El sector agropecuario en Colombia ha mostrado un crecimiento notable del 4,8% en el Producto Interno Bruto (PIB) en los últimos dos años, superando a sectores tradicionales como las manufacturas y la construcción. Este crecimiento se ha visto impulsado por un aumento en el área sembrada y una mejora en la productividad por hectárea cosechada. Entre el primer trimestre de 2024 y el cuarto de 2025, el agro se posicionó como la segunda actividad económica con mayor tasa de crecimiento, solo detrás de las actividades artísticas y de entretenimiento, alcanzando un crecimiento del 6,3% en el tercer trimestre de 2024 y del 6,1% en el cuarto trimestre del mismo año.

El área sembrada ha crecido de 5,23 millones de hectáreas en 2024 a 5,3 millones en 2025, continuando una tendencia de expansión que comenzó en 2022. En cuanto al rendimiento, se registraron 15,9 toneladas de productos agropecuarios por hectárea en 2024, aumentando a 16,1 toneladas en 2025. Sin embargo, a pesar de este crecimiento sostenido, el agro enfrentó un retroceso del 1,4% en el inicio de 2026 en comparación interanual, lo que indica que el sector podría estar enfrentando desafíos en su trayectoria de crecimiento.

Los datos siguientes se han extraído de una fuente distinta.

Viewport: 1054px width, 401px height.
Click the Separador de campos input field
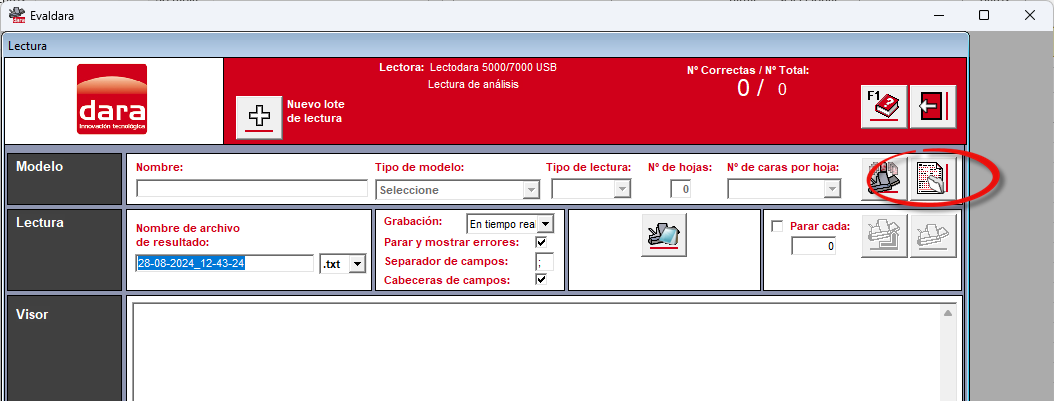(x=544, y=261)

El desempeño del agro colombiano ha sido particularmente afectado por la caída en los cultivos permanentes de café, que experimentaron una disminución del 30,7%. Esta situación ha llevado a expertos como Jorge Bedoya, presidente de la Sociedad de Agricultores de Colombia, a señalar que la recuperación de la producción cafetera dependerá de factores externos como el fenómeno de El Niño y los precios de los fertilizantes, que están influenciados por la guerra en Medio Oriente. Esto resalta la vulnerabilidad del sector agropecuario a factores climáticos y geopolíticos.

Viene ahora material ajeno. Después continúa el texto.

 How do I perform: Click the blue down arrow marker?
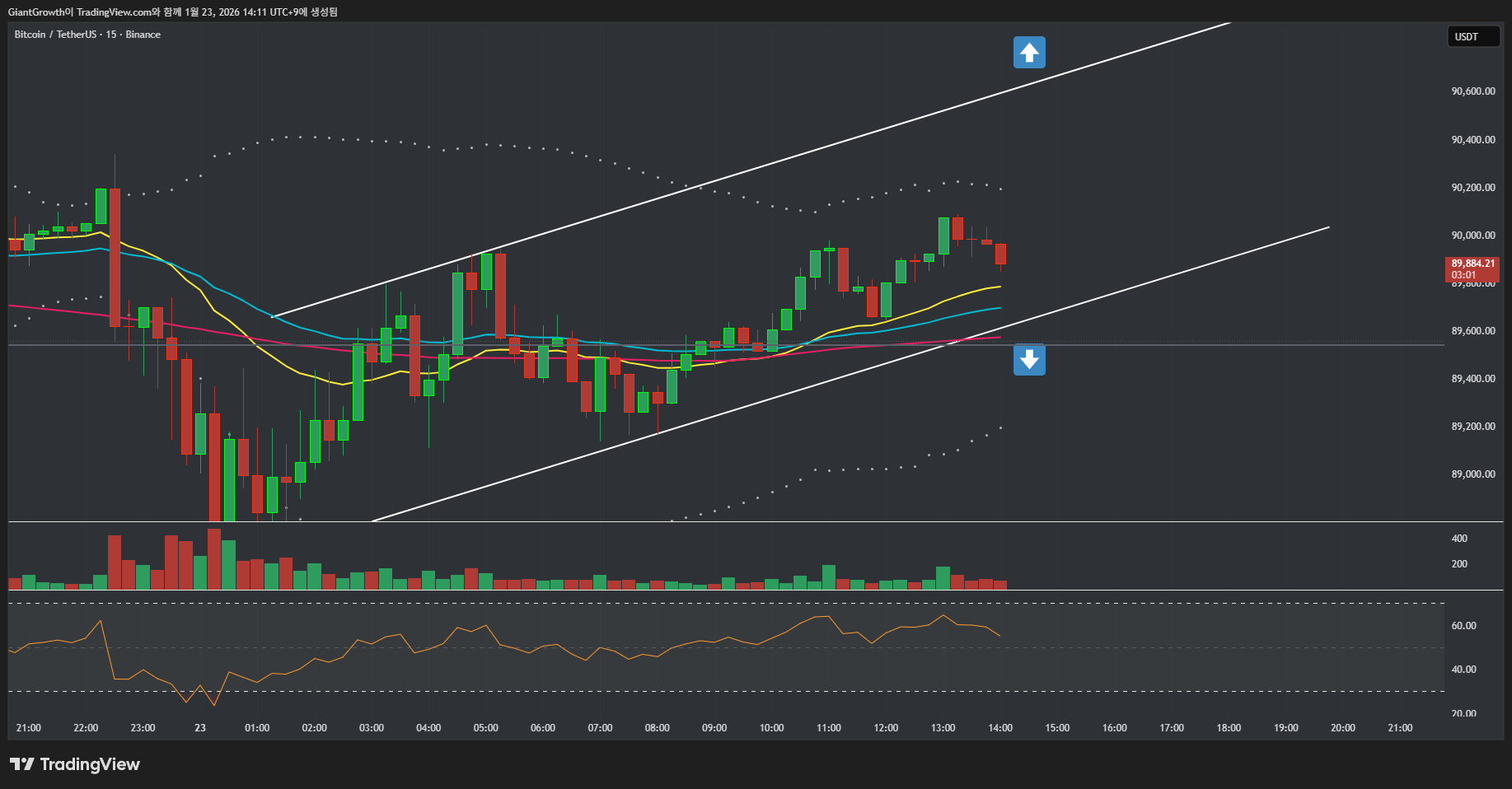[x=1029, y=360]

Desde una perspectiva de inversión, el crecimiento del agro podría ofrecer oportunidades para los inversores que buscan diversificar sus carteras en un contexto donde otros sectores como la construcción y la minería están en declive. Sin embargo, la reciente caída en la producción cafetera y el decrecimiento interanual del sector en 2026 son señales de advertencia que deben ser consideradas. Los inversores deben estar atentos a las políticas gubernamentales que podrían influir en el sector, así como a los precios internacionales de los productos agrícolas.

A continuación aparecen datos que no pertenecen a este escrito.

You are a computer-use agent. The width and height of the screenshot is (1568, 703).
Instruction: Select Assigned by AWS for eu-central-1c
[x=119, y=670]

A futuro, es crucial monitorear la evolución del fenómeno de El Niño y su impacto en la producción agrícola, especialmente en cultivos sensibles como el café. Además, la evolución de los precios de los fertilizantes y su disponibilidad será un factor determinante para el rendimiento del agro en los próximos años. Los datos sobre el área sembrada y los rendimientos por hectárea serán indicadores clave para evaluar la salud del sector agropecuario en Colombia a medida que avanzamos hacia 2026 y más allá.